DATA FOR REVIEW:
=====

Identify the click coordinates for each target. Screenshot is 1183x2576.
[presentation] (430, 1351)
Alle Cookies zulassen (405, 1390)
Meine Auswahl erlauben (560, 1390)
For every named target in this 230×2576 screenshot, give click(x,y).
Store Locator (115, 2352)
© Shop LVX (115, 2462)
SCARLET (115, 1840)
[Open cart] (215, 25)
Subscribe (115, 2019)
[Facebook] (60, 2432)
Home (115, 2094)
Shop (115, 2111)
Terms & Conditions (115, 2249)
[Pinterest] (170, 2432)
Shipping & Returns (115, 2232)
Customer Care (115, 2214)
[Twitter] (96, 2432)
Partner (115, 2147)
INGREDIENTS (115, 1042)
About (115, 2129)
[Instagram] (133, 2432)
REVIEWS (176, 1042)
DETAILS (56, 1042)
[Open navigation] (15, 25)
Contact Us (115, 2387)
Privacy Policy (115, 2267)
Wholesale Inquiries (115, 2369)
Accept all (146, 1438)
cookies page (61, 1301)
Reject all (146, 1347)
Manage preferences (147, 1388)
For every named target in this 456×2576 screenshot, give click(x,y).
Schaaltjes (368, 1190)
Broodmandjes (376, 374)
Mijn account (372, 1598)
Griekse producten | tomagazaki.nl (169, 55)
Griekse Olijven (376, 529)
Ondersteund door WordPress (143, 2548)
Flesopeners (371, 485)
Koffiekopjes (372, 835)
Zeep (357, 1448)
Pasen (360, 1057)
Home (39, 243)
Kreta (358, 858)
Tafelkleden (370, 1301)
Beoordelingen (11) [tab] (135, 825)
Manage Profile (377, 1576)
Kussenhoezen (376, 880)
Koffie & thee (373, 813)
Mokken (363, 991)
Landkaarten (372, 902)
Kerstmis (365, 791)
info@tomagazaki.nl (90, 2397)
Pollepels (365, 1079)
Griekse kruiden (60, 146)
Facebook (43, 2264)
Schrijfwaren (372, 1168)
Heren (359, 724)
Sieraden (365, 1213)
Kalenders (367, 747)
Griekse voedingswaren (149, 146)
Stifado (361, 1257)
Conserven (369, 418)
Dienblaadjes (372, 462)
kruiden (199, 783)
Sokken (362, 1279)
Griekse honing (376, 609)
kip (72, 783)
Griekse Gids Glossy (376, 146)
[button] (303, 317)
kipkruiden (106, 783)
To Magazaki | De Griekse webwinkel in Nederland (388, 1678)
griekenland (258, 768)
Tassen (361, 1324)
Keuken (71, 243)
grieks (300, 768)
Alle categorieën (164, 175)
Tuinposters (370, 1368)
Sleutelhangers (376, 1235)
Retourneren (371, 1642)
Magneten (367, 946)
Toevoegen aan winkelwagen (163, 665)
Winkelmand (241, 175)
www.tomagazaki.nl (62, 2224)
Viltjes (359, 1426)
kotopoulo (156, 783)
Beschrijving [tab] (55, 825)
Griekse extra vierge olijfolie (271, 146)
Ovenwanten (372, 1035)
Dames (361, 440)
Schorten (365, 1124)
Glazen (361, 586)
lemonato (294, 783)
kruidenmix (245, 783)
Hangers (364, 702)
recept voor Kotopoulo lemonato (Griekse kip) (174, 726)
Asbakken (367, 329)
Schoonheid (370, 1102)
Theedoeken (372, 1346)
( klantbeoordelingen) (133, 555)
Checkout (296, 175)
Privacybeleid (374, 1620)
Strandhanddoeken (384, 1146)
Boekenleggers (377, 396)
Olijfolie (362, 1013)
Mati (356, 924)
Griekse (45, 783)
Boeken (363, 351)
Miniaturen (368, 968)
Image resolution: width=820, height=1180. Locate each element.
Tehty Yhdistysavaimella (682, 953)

=====

REQUIREMENT: Of the lines above, extract only those from the line with "Koffiekopjes (372, 835)" to the line with "grieks (300, 768)", both included, exactly as written.

EXERCISE ANSWER:
Koffiekopjes (372, 835)
Zeep (357, 1448)
Pasen (360, 1057)
Home (39, 243)
Kreta (358, 858)
Tafelkleden (370, 1301)
Beoordelingen (11) [tab] (135, 825)
Manage Profile (377, 1576)
Kussenhoezen (376, 880)
Koffie & thee (373, 813)
Mokken (363, 991)
Landkaarten (372, 902)
Kerstmis (365, 791)
info@tomagazaki.nl (90, 2397)
Pollepels (365, 1079)
Griekse kruiden (60, 146)
Facebook (43, 2264)
Schrijfwaren (372, 1168)
Heren (359, 724)
Sieraden (365, 1213)
Kalenders (367, 747)
Griekse voedingswaren (149, 146)
Stifado (361, 1257)
Conserven (369, 418)
Dienblaadjes (372, 462)
kruiden (199, 783)
Sokken (362, 1279)
Griekse honing (376, 609)
kip (72, 783)
Griekse Gids Glossy (376, 146)
[button] (303, 317)
kipkruiden (106, 783)
To Magazaki | De Griekse webwinkel in Nederland (388, 1678)
griekenland (258, 768)
Tassen (361, 1324)
Keuken (71, 243)
grieks (300, 768)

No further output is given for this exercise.